Ensure Judgment Stays Human
Speed and scale are AI’s obvious advantages. But while Kurt Uhlir, Chief Marketing Officer at ez Home Search, welcomes the ROI from leveraging AI, he draws a sharp line between what AI can and can’t do.
“AI drives value through speed, repetition and signal detection,” he says. “It does not understand consequence. Humans do. That line matters.”
For Uhlir, getting organizational design right is what separates marketing teams that scale effectively from those that scale recklessly.
“High-performing CMOs design teams where AI accelerates insight, but people own interpretation, timing and risk,” he says.
Uhlir explains that when CMOs achieve this balance, the result is a model that grows without becoming brittle.
“When judgment stays human and execution leverage stays machine-driven, marketing scales without losing trust or control.”
Let AI Uncover What’s Happening Now While Humans Decide What Happens Next
Human bias is an occupational hazard in marketing—and one that’s easy to overlook precisely because it’s human. Paul L. Gunn Jr., Founder of KUOG Corporation, sees AI as a valuable partner for objective analysis.
“Human bias and blind spots can sometimes result in problematic oversights of customer behaviors, channel performance, timing and/or sentiment,” he says. “It has been my experience that AI is proficient at pattern recognition, especially at scale. CMOs would be wise to embrace the strength of AI’s pattern-recognition capabilities.”

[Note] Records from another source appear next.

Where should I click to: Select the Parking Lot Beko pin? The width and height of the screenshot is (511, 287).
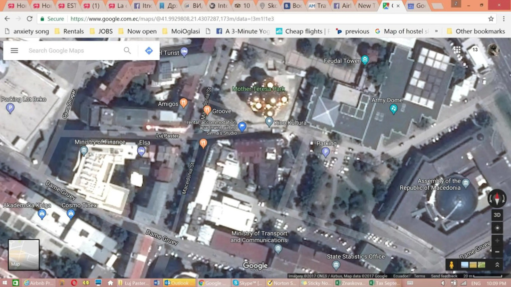click(10, 108)
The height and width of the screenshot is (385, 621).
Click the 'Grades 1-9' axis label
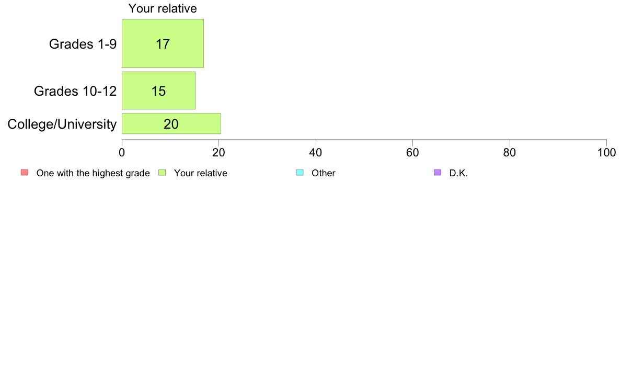pyautogui.click(x=83, y=44)
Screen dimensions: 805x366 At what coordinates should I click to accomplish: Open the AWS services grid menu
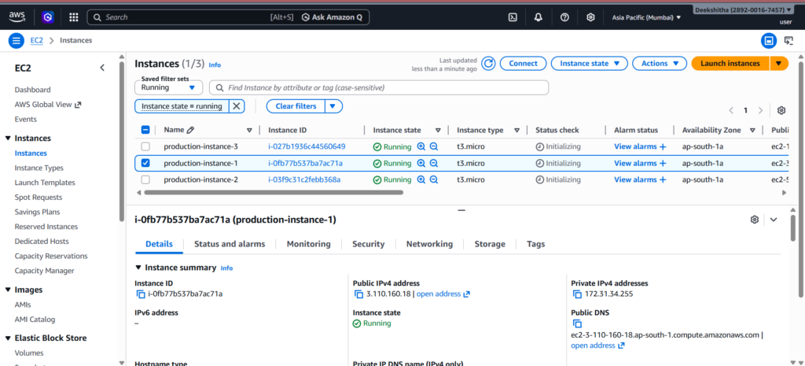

While surfacing patterns may be the first step, it’s also the only one AI can really be trusted with. Using that data to plot the path forward is best left to human judgment. In other words, Gunn says, AI can help answer “what” questions, while humans decide the “how.”
“AI can help by relaying what is happening, but humans determine what it means and what to do next.”

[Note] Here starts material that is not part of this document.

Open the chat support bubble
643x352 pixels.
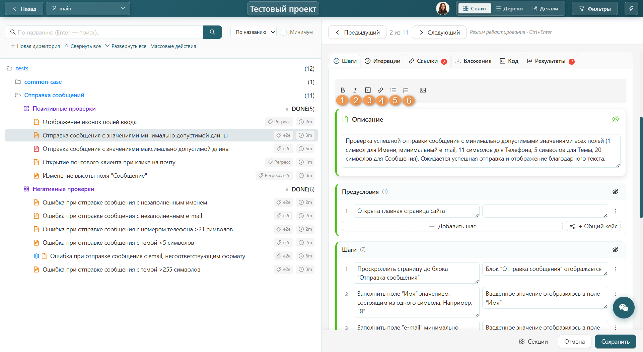pos(624,307)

The Right Ways to Put AI to Work
- Use AI to generate stronger questions, not just faster answers. Let machine analysis surface anomalies, blind spots and patterns, then have human leaders decide which questions are worth pursuing and why they matter.

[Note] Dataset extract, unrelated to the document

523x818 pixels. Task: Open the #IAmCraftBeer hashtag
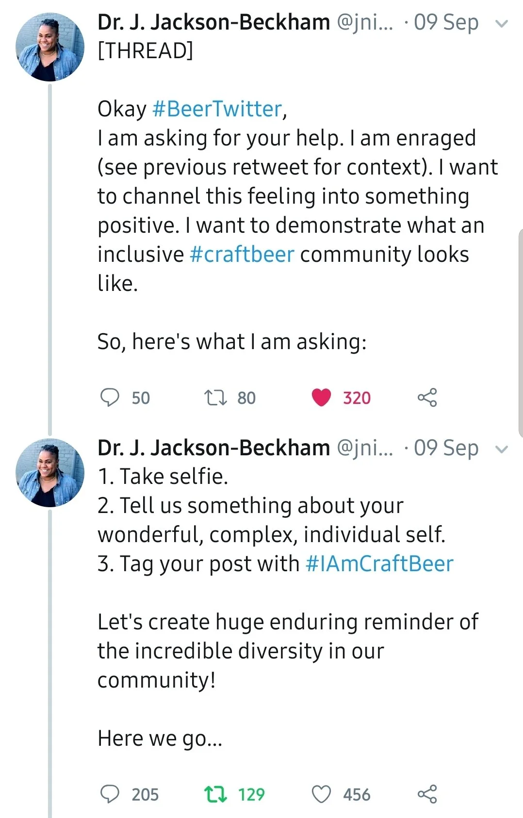[x=379, y=564]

- Automate routine work so your team can spend more time on value-creating work. If AI can handle drafting, data prep and workflow support, marketers can focus more of their energy on customer conversations, positioning and strategic growth.
- Start with a human-centered strategy before using AI to scale it. That sequence helps ensure your brand’s messaging, decisions and experiences are grounded in empathy, ethics and real-world context from the start.
- Assign AI and humans different roles in the workflow. Use AI for monitoring, predictions and signal detection, then rely on people for interpretation, prioritization and choosing the best next move.
- Keep judgment, timing and risk assessment in human hands. AI can accelerate execution, but marketing leaders still need to own the decisions that affect trust, reputation and long-term brand health.
- Use AI to reduce bias in what you see, then apply human judgment to decide what to do. Pattern recognition at scale can reveal what’s happening now, but it still takes people to determine meaning, direction and action.
Building A Smarter AI-Human Marketing Model
The most effective AI-enabled marketing teams won’t be the ones that hand over the most work to machines. They’ll be the ones who understand AI’s strengths and make deliberate choices about what it should handle—processing data, spotting patterns and speeding execution—while recognizing that human marketers still create the most value through empathy, judgment, creativity and context.
For CMOs, that means focusing on ways AI genuinely complements human work, rather than trying to maximize its sheer usage. As AI tools grow more powerful, the CMOs who thrive will be those who resist the temptation to automate broadly and instead design workflows that allow humans to do their best work even better. In that model, AI isn’t a replacement for marketing instinct and creativity—it’s a tool that hones them.